Data entries

※

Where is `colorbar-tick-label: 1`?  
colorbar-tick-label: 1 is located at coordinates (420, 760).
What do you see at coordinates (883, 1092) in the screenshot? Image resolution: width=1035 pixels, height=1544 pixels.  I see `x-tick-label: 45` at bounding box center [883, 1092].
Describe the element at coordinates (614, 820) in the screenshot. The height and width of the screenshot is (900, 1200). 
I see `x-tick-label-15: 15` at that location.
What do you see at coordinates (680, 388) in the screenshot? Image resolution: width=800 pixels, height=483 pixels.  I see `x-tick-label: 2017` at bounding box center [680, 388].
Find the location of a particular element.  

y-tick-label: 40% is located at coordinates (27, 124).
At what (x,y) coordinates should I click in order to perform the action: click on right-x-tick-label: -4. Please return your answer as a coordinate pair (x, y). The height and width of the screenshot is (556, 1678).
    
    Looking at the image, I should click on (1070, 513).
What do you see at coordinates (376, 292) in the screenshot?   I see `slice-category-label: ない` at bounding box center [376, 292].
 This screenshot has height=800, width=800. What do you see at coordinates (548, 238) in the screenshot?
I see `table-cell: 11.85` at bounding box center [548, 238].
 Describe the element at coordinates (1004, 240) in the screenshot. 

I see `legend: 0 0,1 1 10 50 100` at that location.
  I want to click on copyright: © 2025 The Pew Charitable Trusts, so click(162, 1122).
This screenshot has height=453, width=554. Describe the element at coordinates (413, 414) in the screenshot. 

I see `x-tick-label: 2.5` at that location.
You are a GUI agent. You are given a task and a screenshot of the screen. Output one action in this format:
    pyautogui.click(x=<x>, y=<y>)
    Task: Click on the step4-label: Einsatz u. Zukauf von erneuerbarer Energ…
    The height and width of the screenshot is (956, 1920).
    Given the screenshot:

※

- **Exercise goal**: Please count the lines above that contain the word "action", and reply with the number alone.

- **Result**: 2